Svolte Una peruviana alla testa delle donne del sindacato

di Redazione

È peruviana, ha 35 anni, una laurea in Giurisprudenza, un marito italiano e due figli, di 6 e 5 anni. E dal 17 dicembre è la nuova coordinatrice nazionale delle donne della Cisl. Liliana Ocmin Alvarez è la prima donna immigrata a ricoprire una carica nazionale in un organismo sindacale: «Un grande segnale», commenta lei. «Gli immigrati escono dalla nicchia dell’impegno settoriale per occuparsi trasversalmente di tutti i temi nazionali. Ringrazio la Cisl per il coraggio di questa scommessa dall’altissimo valore simbolico».

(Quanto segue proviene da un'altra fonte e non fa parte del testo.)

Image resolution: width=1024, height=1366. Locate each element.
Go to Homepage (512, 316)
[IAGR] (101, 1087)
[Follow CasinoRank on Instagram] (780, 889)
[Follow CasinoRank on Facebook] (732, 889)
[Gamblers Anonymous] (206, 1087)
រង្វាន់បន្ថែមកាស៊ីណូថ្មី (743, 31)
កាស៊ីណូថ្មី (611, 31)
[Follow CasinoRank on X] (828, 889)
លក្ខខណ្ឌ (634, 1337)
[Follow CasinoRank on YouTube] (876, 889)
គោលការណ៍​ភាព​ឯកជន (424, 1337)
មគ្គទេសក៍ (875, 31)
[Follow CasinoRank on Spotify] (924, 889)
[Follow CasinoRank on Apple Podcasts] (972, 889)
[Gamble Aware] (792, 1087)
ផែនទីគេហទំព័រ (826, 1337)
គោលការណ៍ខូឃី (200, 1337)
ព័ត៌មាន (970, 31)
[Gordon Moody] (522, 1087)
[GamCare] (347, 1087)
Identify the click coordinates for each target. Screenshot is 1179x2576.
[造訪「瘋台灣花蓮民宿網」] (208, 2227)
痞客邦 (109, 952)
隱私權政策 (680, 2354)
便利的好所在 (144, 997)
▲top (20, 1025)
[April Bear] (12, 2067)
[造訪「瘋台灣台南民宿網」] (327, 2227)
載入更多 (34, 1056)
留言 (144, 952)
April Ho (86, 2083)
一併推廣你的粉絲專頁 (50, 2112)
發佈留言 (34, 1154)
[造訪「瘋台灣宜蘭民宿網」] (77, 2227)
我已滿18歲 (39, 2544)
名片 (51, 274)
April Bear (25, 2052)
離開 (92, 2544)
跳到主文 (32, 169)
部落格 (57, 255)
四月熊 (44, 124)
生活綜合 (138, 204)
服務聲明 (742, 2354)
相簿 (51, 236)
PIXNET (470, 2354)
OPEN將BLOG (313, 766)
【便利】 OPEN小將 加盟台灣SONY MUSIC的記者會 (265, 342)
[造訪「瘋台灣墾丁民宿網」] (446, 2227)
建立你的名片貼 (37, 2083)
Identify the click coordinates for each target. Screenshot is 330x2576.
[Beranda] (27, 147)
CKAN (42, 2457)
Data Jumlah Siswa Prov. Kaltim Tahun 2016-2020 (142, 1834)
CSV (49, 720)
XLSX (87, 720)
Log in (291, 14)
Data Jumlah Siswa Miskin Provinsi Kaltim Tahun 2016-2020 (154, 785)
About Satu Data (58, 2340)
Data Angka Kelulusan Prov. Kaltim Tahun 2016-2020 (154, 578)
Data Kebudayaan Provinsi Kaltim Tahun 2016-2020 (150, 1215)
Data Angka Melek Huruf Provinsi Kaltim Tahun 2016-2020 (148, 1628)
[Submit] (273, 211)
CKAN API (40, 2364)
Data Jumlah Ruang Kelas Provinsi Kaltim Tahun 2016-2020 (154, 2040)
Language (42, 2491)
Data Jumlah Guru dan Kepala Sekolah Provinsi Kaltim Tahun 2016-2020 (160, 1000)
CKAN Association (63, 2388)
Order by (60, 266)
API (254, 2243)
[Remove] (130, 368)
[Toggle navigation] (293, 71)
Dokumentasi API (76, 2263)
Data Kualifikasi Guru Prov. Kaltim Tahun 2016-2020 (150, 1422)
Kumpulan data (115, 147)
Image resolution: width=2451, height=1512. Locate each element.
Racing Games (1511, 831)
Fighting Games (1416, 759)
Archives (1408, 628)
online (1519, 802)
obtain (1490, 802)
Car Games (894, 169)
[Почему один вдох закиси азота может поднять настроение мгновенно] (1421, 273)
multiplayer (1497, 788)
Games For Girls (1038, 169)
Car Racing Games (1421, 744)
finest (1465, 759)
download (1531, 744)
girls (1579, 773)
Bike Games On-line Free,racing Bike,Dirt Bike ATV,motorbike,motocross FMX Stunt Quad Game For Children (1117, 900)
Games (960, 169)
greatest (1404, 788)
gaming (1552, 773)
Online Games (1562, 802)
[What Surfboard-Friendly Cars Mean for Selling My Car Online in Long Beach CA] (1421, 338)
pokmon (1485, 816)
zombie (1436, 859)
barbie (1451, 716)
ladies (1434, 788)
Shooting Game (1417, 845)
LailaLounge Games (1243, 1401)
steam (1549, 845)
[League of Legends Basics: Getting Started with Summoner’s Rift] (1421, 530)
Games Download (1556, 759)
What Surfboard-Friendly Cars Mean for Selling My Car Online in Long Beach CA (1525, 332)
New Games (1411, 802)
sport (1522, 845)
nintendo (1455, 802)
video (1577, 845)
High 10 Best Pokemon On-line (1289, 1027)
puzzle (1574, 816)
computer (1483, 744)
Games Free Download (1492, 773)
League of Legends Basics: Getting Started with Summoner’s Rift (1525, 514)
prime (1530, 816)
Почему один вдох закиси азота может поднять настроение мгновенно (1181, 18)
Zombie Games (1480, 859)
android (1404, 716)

Non ripudia i suoi anni all’Anolf, la branca della Cisl che segue le problematiche degli immigrati, né quelli alla guida del Coordinamento studenti stranieri, ma la Ocmin tiene a precisare che la sua condizione servirà da leva per avviare una cultura riformatrice nei confronti dell’immigrazione. Il primo obiettivo sarà quello di «sfatare il pregiudizio che vede gli immigrati come bassa manovalanza. Gli stranieri, donne incluse, hanno spesso una specializzazione professionale che non viene riconosciuta in Italia: la burocrazia italiana anzi penalizza chi ha pretese lavorative». Si tratta di una lezione che ha imparato sulla propria pelle: è arrivata in Italia nel 1993, a soli 19 anni, per completare i suoi studi di Giurisprudenza, ma ci ha messo un anno per riuscire a iscriversi all’università, causa complicazioni burocratiche. Era affascinata da Giustiniano e dal diritto romano, «poi quando sono arrivata qua ho fatto presto a capire che, nonostante i padri nobili, la cultura della legalità in Italia era diversa da quel che mi immaginavo».
Il grande impegno di Liliana riguarderà però – ovviamente – le donne. Nel suo discorso da neo eletta ha affermato che «valorizzare i talenti femminili non è solo una questione di giustizia di genere, ma una necessità per il Paese». Al telefono spiega che valorizzare i talenti femminili non vuol dire solo aumentare le possibilità di accesso al mondo del lavoro: pensa al mondo della ricerca, e anche alla creazione di una associazione per donne inoccupate, che valorizzi la loro partecipazione alla vita civile e al volontariato, soprattutto al Sud, dove troppe donne giovani un lavoro non lo cercano neppure. E poi, naturalmente, il grosso e fondamentale capitolo della conciliazione tra famiglia e lavoro: servono più servizi di qualità, un sostegno alla non autosufficienza più consistente delle badanti, un part time ugualmente accessibile agli uomini e alle donne e – udite udite – «un vero progetto di educazione alla cura rivolto agli uomini». Sono queste le precondizioni per parlare di pari opportunità. Anche questo lo ha sperimentato in casa: «Io spesso sono via per lavoro, ma ai bambini questo non crea problemi. Devo dire che mio marito è straordinario».